As Spotify continues to expand in Asia Pacific, with its launch in Thailand in August bringing the music streaming platform’s presence in the region to seven countries, the company shares that it has learned that there is no cookie cutter strategy when it comes to marketing or advertising its services across the region because of the sheer diversity.
The platform first launched in Hong Kong, Singapore and Malaysia back in 2013, before Australia, Indonesia, Japan, New Zealand, Taiwan and Philippines followed over the next four years.
Its expansion shows no signs of stopping because of its people-based marketing, says Ong Sea Yen, vice president of sales at Spotify Asia in an interview with The Drum, as well its access to big data fuelled by local audience insights, which paves the way towards hyper-local personalised marketing.
Spotify’s access to first-party data also helps brands make more meaningful connections with consumers, Ong continues, which also helps the company build a better experience and products for fans.
“Music is weaved into our everyday lives - there’s a song (or a playlist) to represent each moment - for the shower before work to a night out on the town,” explains Ong.
“Music reflects who we are, what we are doing and how we are feeling in any given moment. And thanks to music streaming services, people are listening to music and amplifying these moments more than ever.
“Understanding people through music has become a key part of Spotify’s data mission. The theory behind the work: because music listening is so uniquely emotional, universal and, now, addressable thanks to streaming, it can uncover deeper insights than consumption of other kinds of content like movies and TV,” he adds.
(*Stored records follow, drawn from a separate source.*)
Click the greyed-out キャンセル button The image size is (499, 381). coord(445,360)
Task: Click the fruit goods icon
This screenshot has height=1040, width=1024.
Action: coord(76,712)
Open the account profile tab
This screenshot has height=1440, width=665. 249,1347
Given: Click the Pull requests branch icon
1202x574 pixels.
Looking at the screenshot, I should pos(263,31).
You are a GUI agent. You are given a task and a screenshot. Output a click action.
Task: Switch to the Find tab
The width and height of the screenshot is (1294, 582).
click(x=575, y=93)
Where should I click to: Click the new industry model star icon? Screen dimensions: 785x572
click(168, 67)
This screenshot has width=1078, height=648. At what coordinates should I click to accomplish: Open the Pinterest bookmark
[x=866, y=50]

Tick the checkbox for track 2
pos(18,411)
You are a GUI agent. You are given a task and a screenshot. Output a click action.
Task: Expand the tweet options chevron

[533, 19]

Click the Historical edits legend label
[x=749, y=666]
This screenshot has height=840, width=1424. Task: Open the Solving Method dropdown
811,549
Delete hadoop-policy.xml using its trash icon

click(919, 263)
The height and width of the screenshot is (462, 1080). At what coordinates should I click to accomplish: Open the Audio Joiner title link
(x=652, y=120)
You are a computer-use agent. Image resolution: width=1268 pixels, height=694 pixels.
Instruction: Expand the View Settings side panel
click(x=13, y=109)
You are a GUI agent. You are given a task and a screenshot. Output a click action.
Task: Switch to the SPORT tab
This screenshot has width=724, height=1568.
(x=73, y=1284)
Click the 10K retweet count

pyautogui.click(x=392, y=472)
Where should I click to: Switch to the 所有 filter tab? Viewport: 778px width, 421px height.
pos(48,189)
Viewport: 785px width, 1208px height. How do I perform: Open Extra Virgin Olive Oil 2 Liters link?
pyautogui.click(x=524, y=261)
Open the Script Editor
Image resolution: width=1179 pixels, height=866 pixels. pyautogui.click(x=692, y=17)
Spotify signed a deal earlier this year with LiveRamp to let marketers in the US activate people based audiences on Spotify and engage them with the right message across devices. While LiveRamp is still in beta mode in the US and currently unavailable in APAC, Ong believes it will attract advertisers when it is finally launched in the region.
“Partnerships such as LiveRamp allow us to have more in-depth conversations with advertisers as we are able to better understand their audiences, build enriching audience segments for them and track sales through data matching,” explains Ong, adding that as the sophistication around data-driven marketing and customer relationship management continues to grow in APAC, Spotify’s streaming intelligence and ability to leverage first-party data and tap into relevant audiences will help marketers in the region improve both targeting and their understanding of campaign performance.
What Spotify has done in the meantime, is to boost its programmatic offerings, like opening its audio inventory to the Rubicon Project, AppNexus and the Trade Desk to be traded programmatically. Ong declines to share how much revenue has this approach brought in, but says that the high mobile adoption throughout APAC and Spotify’s mobile-first strategy in the region is highly favourable to audio.
He further explains that audio when combined with mobile is particularly powerful in programmatic advertising and makes it easier for advertisers to target users listening to music on the go. With people listening to Spotify on various consumer electronic devices like Sonos, Google Home, Amazon Alexa, there is potential to reach more listeners programmatically, he adds.
Another advantage that Spotify brings to the table with its people-based marketing strategy when enticing advertisers to trade programmatically with them, is that this approach allows the platform to have zero ad fraud in its system because instead of targeting ads to devices based on cookies, which is fraught with inadequacies, marketers can now reach people across the many devices they use thanks to persistent identity, says Ong.
This is important because approximately US$50b worth of ad dollars would be lost to fraud by 2025 as these advertisements never truly reached real viewers and if left unchecked, advertisers could stand to lose a staggering US$150b by 2025, Ong notes, in reference to a report by the World Federation of Advertisers.
“At Spotify, we partner with viewability companies like MOAT and IAS that offer measurable standards for use in our campaigns. As Spotify’s advertising proposition is around music, we have a lot of unique insights around streaming music and targeting people’s moods or state of mind. This provides brands opportunities and capabilities to leverage our algorithmically smart playlists,” says Ong.
“Our people-based approach to advertising is two pronged – a persistent ID based on deterministic targeting and 100% viewability as there is no scrolling or skipping through ads. Our partnerships with third-party adtech companies works extremely well for advertisers looking for crisp metrics to shape up their media strategies.”
The online music streaming scene has been getting more crowded with the likes of Tencent and Amazon launching their own services in recent times, but Ong believes that there is still a sizeable number of untapped audience in APAC, with Spotify’s unique addressable market (people who have at least one Spotify compatible smartphone and an ability to subscribe) set to expand by over half a billion people by 2021.
“Streaming is the future of music listening and it is an experience we are proud to have made popular across much of the world,” asserts Ong, who adds that he believes that emerging technology like artificial intelligence will have a part to play in the future of music listening innovation, especially in voice operation.
In the meantime, Ong says Spotify is concentrating on providing its users with the best personalised, the most thoughtfully curated and focused music discovery experience available. Localisation, simplicity, speed, catalogue quality, better payment options for users are also key, he explains.
Spotify also recently successfully concluded a licensing deal with Warner Music, which brings the the platform's stock market debut one step closer to reality.